The 27% quota law was passed in January and was about to come into effect when the Supreme Court intervened and imposed a stay in late March; it continued that stay last month. The Centre’s appeals to revoke the ruling have been ignored so far, but it was successful in moving up a hearing from August to May.
“This country belongs to everyone. Everyone has the same right to its institutions, not just privileged people. I have benefited from reservations and I think it is a good thing. It is the way to bring people to the mainstream,” said Dr Alankar Ramteke, an orthopaedic surgeon at JJ Hospital in Mumbai. A son of Ambedkarite Buddhists from Maharashtra, Ramteke says that villages “need this push.”

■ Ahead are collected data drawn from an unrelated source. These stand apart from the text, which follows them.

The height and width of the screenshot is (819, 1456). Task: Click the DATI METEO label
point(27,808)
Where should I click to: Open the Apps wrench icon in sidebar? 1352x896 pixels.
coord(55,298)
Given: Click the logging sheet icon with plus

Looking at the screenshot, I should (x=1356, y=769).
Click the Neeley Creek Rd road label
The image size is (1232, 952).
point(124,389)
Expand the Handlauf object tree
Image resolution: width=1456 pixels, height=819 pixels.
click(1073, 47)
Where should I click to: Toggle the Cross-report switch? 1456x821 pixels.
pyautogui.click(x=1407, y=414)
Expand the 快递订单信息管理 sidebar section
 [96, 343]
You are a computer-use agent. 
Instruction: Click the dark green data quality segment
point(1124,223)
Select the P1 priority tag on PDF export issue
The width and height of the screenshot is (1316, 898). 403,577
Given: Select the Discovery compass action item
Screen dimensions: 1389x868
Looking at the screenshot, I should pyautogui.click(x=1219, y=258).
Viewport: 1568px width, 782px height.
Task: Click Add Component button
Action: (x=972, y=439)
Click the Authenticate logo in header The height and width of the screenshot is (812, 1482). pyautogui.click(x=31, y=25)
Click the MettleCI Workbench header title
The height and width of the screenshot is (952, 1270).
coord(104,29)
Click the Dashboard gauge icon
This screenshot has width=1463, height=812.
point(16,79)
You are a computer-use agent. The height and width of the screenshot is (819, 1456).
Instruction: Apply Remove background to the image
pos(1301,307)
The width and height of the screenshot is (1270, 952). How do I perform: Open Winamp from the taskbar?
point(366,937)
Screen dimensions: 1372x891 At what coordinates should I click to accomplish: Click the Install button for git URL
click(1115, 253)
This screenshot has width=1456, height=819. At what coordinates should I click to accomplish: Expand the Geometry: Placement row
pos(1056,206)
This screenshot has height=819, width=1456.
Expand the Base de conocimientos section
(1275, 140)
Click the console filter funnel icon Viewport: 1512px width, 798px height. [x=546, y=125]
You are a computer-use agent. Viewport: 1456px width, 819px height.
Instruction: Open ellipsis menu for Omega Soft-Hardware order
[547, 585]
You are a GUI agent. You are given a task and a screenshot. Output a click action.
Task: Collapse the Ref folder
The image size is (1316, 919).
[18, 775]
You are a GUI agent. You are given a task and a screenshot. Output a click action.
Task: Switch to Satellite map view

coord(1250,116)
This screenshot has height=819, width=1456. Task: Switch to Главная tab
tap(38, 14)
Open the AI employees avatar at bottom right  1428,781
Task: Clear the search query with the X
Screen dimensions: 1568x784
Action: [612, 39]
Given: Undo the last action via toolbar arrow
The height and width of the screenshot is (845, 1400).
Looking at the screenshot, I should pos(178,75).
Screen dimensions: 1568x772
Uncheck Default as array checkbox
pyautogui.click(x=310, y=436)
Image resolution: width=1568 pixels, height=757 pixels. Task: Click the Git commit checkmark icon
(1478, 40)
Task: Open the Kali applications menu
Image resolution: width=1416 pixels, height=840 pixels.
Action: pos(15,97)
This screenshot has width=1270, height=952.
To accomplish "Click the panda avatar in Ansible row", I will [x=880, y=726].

“Otherwise how do you expect a fatherless village boy to compete with a boy in the city whose mother gives him food on a plate while he studies?”
Other students disagree, citing the fraud. Dr Sachin Salvi, who belongs to the “backward” caste of Palshet from a village in Maharashtra, said his parents are farmers and cultivate paddy. “I don’t think reservation in higher education benefits anyone. If you do a survey, you will find that those who use these reservations are not children of poor people... How can they compete...without having studied properly in schools?”
The national commission’s Shastri said the OBC issue has been exploited as a way for politicians to get votes. “If they did want to help OBCs, they’d invest in rural education,” she said.
Meanwhile, Haresh Lal has not received the verification certificate for his daughter. He plans to return on Monday, waiting in line for the ninth time.